He read holding the coffee cup in his hand, and when he was done, he dropped the coffee cup and stood so abruptly his chair skidded out behind him and the table slid forward three feet. He turned and began to walk, then trot, then run down the street. Passersby on the sidewalk gawked as the tall man in the Caraceni suit and Bruno Magli shoes tore past them at full tilt, his jacket flying behind him, his arms pumping, running down the crowded tiny streets as fast as he could go, as if by running he could leave it all behind, which was of course impossible.
Invisible
On December 12, 1944, Sam Train became invisible for the first time. He remembered it exactly.

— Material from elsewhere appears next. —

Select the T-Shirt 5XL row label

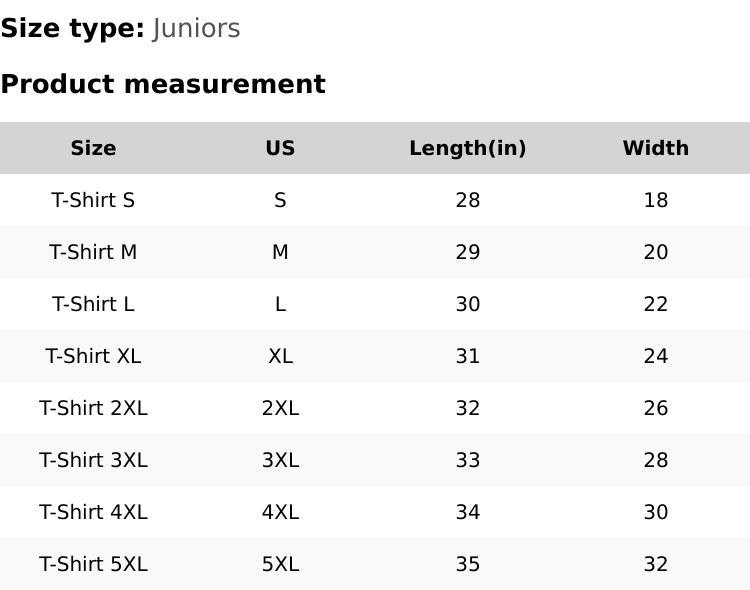point(93,564)
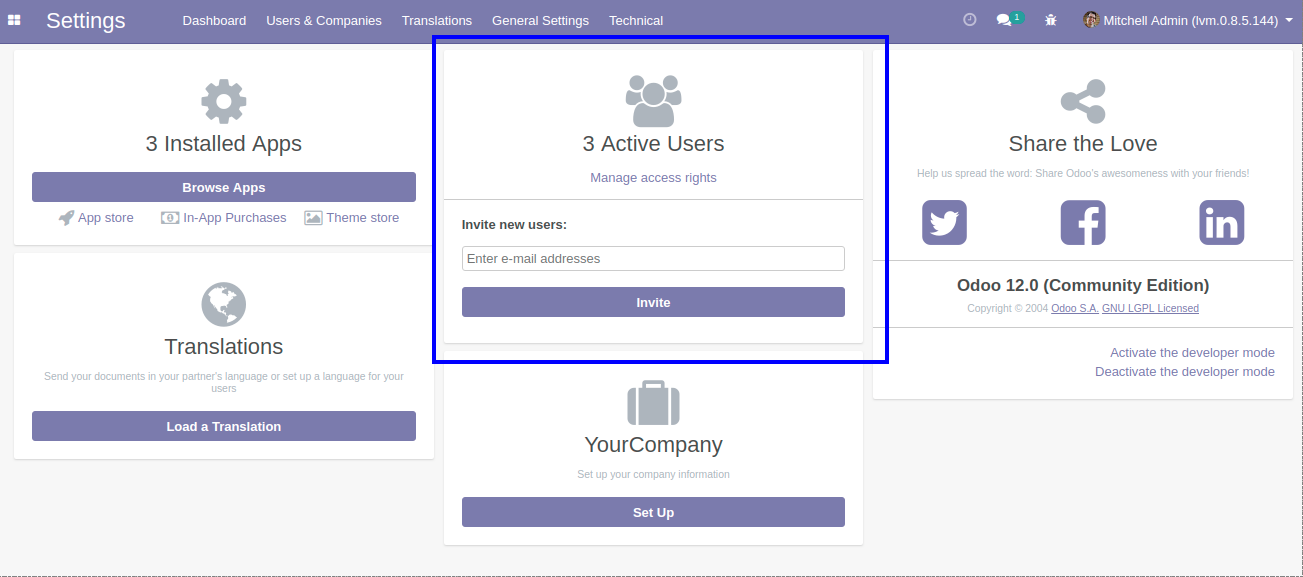The width and height of the screenshot is (1303, 577).
Task: Open the conversations chat bubble icon
Action: tap(1005, 20)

He was standing on the bank of the Cinquale Canal, just north of Forte dei Marmi, in Italy. It was dawn. The order was to go. One hundred and twenty black soldiers from the Ninety-second Division bunched behind five tanks and watched them roll toward the water, then clumsily waded in behind them, rifles held high. On the other side, just beyond the river plains and mostly hidden in the heavy mountain forest of the Apuane Alps, five companies of Field-Marshal Albert Kesselring's 148th Brigade Division, seasoned, hardened German troops, watched and waited. They sat silently. Hardened, seasoned, exhausted, they sat burrowed into the sides of the heavily wooded mountain, peering into their scopes, watching every move. They'd been there on the Gothic line six months, a thick line of defense that stretched across the Italian peninsula, from La Spezia all the way to the Adriatic Sea, planting mines, building concrete bunkers, laying booby traps and tripwires. Exhausted, starving, knowing the war was lost, most wanted to run but could not. There were reports that many were found dead, chained to their machine guns. The orders were straight from the Fuhrer himself. Any man who deserted, any man who gave an inch would be shot without ceremony or trial. Their orders were to stand firm. There was no backing away.
Train watched as the first of the tanks hit a mine on the other side of the beach and the Germans opened up with everything mortars, .88's, and machine-gun fire. He heard a frightened voice behind him screaming, "Kill me now! Kill me now!" and he wondered who it was. The smell of cordite and gunpowder drifted into his lungs. He felt his heart seize and stop. Then he heard someone yell, "Go, soldier!" and felt a shove, and he ran, splashing, to his own death.
He had no choice. He didn't want to run. He didn't trust his commander. The man was from the South. Train had never seen him before that morning. He was a replacement for the old captain, who'd transferred out two days before whose name Train couldn't remember either. The men were strangers to him, but they were white, so they had to be right, or maybe not, but Train was from North Carolina and he didn't know how to stand up to white people like the coloreds from the North did. Train didn't trust them. They brought trouble with their high falutin' ways and long words and college degrees, always making the captain what was his name? mad. He remembered the first colored soldier he'd ever seen, back home in Highpoint, North Carolina, just before he was drafted. It was his first-ever bus ride in the city, and the man had spoiled it. The soldier got on the bus wearing a crisp army uniform with lieutenant's bars and a shoulder patch with a black buffalo on it. He took a seat down front. The bus driver said, "Move to the back, boy." The Negro opened his mouth, outraged, and said, "Fuck you." The driver slammed on the brakes and got up. Before the Yankee could move, there was a chorus of hissing and cursing from the rear of the bus. It was the other blacks next to Train. "Cut it out," one hissed. "You makin it bad for the rest of us." "Whyn't you go home, you mooley bastard," shouted another. Train, stunned, tried to look away, the slight bit of shame that washed over him replaced by relief as the Yankee soldier glared at the blacks next to him, flung open the rear door of the bus, and stomped out, huffing and muttering at them in furious disgust. The bus roared away, blowing black diesel fumes in his face.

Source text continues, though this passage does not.